Just wanted to make sure we are on the same page: currently IC is still using the guaranteed response messaging model - when a canister makes an inter-canister call, it will wait for the response forever, until it hears back from the callee. If the NNS Subnet stalls, the caller canister will keep waiting without a timeout (and therefore it cannot be stopped or be upgraded safely). Until the best-effort messaging model is delivered (which is coming) and the caller canister starts to use that, there doesn’t seem to be any benefit not using the neuron id returned by NNS Governance.

That being said, you are right that when the best-effort messaging model comes and this canister starts to use it for spawning neurons, the canister will function in a better way if the NNS Governance goes down (e.g. it can be upgraded). I’m not entirely sure if that’s a good trade-off though (I might be biased since I work on the NNS :sweat_smile:)

Just to clarify (sorry if it’s already obvious to you): in the post you were linking to regarding ingress messages, it doesn’t apply to inter-canister messages, where the caller is another canister.

Right I was more talking about being able to query the result of the response after the call has been made.

I know we are guaranteed responses, but as far I understand it and due to the nature of these systems, it is possible for a neuron to be spawned and the neuron ID never sent back to the canister in the response (IE something went wrong, and the canister gets a network error or other in transit).

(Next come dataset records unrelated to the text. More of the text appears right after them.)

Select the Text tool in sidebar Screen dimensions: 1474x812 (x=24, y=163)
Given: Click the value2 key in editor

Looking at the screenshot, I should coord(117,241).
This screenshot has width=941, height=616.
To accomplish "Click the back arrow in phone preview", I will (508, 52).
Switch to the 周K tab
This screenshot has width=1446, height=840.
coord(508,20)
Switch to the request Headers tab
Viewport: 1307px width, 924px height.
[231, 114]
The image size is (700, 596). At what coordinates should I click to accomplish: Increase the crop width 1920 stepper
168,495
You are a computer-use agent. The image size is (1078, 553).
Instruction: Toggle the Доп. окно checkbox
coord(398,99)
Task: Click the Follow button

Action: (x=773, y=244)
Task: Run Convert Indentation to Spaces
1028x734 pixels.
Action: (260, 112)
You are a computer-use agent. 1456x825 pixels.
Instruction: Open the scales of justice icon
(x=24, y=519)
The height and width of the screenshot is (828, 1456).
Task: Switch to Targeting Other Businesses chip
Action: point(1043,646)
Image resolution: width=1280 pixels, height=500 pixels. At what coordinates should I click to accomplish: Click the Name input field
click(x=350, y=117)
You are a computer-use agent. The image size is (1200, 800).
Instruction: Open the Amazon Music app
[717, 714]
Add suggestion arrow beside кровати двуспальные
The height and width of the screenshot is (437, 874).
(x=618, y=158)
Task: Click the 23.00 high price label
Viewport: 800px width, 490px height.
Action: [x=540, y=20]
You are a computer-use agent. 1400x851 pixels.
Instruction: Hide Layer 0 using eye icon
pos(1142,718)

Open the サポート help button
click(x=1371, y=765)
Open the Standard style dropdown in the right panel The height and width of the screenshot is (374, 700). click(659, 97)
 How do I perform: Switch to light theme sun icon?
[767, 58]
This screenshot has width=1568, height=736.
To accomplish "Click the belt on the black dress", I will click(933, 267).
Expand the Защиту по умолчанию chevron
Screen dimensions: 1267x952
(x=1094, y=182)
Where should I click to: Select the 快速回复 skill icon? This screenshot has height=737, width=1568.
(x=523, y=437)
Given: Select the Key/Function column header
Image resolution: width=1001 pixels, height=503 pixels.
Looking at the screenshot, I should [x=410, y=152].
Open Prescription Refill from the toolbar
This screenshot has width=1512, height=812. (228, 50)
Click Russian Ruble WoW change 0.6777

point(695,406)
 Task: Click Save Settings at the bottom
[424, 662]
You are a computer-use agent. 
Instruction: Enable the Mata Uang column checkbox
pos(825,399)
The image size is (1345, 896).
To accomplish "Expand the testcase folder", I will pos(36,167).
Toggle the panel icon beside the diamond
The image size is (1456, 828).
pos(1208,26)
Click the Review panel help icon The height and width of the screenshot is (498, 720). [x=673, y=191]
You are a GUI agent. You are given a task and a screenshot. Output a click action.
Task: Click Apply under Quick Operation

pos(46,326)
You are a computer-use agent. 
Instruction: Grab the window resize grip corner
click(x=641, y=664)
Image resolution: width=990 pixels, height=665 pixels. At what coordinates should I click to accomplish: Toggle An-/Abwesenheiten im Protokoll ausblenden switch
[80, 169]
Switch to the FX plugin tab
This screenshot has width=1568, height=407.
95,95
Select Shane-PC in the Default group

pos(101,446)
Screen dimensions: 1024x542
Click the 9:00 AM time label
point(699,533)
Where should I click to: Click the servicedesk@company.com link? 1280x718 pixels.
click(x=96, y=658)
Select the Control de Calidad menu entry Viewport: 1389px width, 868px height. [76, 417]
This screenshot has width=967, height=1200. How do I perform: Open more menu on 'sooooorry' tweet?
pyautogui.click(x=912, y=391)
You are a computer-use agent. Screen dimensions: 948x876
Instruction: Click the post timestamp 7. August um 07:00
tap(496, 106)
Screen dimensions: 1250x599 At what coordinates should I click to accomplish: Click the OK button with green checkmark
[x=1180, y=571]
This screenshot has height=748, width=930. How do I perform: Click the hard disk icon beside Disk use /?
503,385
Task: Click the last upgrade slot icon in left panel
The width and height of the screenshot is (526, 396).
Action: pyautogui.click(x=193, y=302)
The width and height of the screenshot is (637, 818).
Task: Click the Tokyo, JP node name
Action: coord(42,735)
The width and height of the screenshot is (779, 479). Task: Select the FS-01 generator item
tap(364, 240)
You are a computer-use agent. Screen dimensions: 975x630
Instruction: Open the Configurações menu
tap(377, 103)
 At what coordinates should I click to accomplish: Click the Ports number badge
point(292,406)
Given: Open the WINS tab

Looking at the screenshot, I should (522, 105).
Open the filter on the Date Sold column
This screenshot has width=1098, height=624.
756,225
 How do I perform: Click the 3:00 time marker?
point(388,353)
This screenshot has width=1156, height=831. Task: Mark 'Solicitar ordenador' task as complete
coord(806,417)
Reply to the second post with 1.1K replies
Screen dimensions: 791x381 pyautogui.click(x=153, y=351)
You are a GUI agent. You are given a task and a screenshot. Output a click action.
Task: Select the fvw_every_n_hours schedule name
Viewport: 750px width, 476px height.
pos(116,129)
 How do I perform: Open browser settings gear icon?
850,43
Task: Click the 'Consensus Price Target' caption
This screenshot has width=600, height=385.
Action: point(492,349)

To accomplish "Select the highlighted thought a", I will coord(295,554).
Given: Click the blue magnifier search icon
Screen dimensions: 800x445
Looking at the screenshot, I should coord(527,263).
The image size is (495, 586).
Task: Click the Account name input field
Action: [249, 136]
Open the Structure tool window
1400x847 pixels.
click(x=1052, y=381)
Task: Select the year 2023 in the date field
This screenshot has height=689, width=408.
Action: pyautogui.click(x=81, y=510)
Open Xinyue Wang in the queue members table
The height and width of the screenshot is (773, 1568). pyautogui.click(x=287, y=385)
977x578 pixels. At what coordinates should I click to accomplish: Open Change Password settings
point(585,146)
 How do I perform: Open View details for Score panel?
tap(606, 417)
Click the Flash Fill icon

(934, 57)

So it becomes necessary to query results of this after the call has been made.

This is true for the upcoming best-effort messaging feature (if you set a timeout), and it’s also true for ingress messages currently, but it’s not true if you send messages from a canister, at this time.

More concretely, if the canister calls NNS Governance to spawn and the neuron is indeed spawned and the response is produced, the response cannot be lost. There is indeed no guarantee WHEN the response is delivered. In that sense, it’s possible that the response message sent from NNS Governance to the caller canister is NEVER delivered (extremely unlikely, but possible), but if that happens, I don’t think another call between the exact same 2 canisters will have the responses delivered.

cc @free to keep me honest, especially since this post was referenced. In addition, I think I’m assuming the messages are ordered, which sounds reasonable, but not 100% sure.

1 Like

We only have ordering guarantees for requests (so that if two requests R1 and R2 from a canister A to a canister B are both delivered to B, then they are delivered in the order in which they were sent by A).

But we do not have ordering guarantees for responses. Among other issues, this would mean that of request R1 ends up doing an ungodly amount of work, then we wouldn’t be allowed to deliver the response to R2 before R1 completes. But also more generally, if the response for R1 is produced before the response to R2, it’s still possible that e.g. if a subnet split happens, they could be delivered in reverse order. Which is why the protocol makes no such guarantee for responses.

Thanks for further clarification on how that works. Based on what you and @free are saying there is a (albeit small) chance response delivery can take an arbitrarily long time to deliver (in the current response system). For the canister I worked on, that chance is not really worth the risk. If a user spawned a neuron in there it could have X amount of ICP in it that could be lost, so having the backup of using list_neurons to find that neuron and by it’s subaccount, seems like a safe bet. And from reading Free’s reply it seems it’s perfectly fine for another call to go through in this case, even if the first call is waiting for a response.

Aside from that, I also need to know when to spawn maturity and when that neuron is ready to be claimed, which is why I don’t solely rely on the responses for things (but that is an unrelated design decision).

I appreciate the information here though, it’s very informative and I will be thinking about it further when engineering things.